═══ RECORDS SHOWN ═══

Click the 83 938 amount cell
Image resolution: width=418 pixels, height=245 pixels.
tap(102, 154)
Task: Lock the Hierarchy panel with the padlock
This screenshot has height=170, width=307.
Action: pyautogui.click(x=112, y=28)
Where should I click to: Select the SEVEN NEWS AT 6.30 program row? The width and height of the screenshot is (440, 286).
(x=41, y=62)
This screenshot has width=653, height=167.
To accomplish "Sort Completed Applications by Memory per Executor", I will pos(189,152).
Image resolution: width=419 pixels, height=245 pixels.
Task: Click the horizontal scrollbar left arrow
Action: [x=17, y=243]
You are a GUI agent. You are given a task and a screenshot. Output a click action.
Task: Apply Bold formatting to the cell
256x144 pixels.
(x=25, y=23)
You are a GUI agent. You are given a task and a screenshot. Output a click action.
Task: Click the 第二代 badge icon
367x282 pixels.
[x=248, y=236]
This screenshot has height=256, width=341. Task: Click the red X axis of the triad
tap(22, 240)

═══
═══ RECORDS SHOWN ═══

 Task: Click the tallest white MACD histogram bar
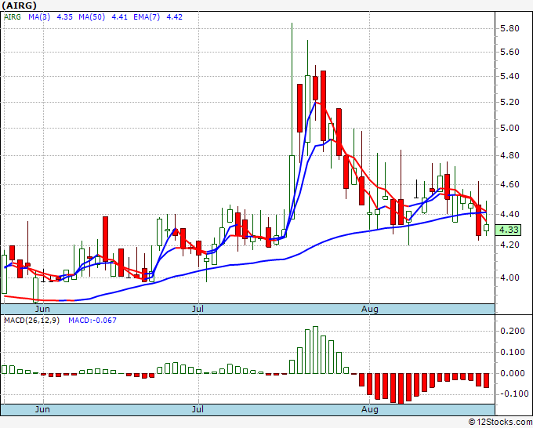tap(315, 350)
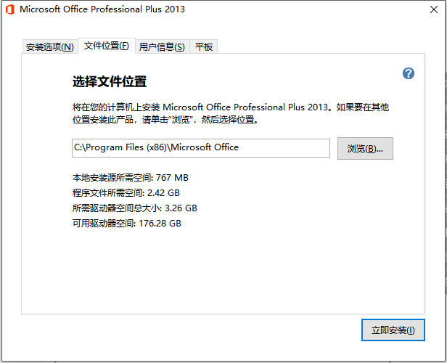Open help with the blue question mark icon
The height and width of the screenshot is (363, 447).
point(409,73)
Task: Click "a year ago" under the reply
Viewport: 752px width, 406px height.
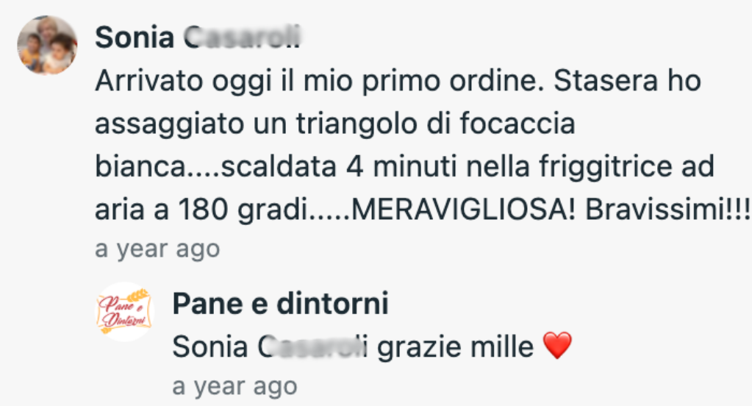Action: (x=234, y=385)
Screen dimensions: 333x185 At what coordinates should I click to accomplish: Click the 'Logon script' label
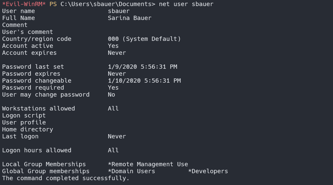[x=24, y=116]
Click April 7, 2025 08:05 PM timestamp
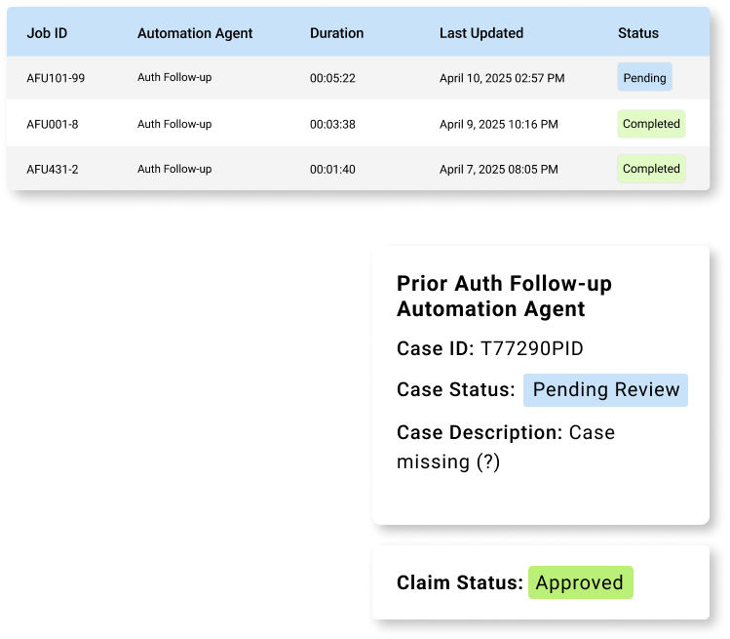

═══
═══ RECORDS SHOWN ═══

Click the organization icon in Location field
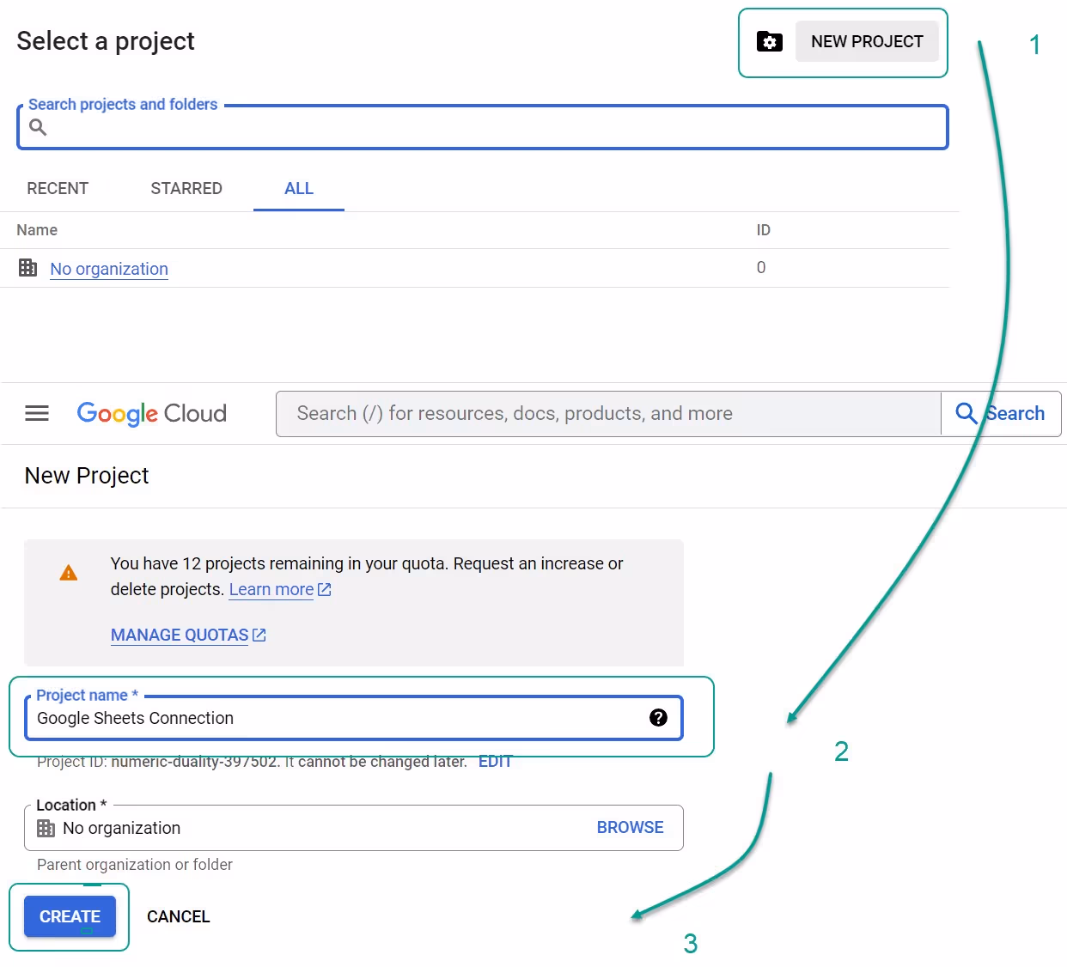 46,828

═══

What is needed is an exact copy of the lines above from the one with "under the reply" to the one with "Click April 7, 2025 08:05 PM timestamp", both ends kept, and nothing more; please leave the pictures out.

RESPONSE BELOW >>
Task: Click "a year ago" under the reply
Viewport: 752px width, 406px height.
Action: (x=234, y=385)
Screen dimensions: 333x185 At what coordinates should I click to accomplish: Click the 'Logon script' label
[x=24, y=116]
Click April 7, 2025 08:05 PM timestamp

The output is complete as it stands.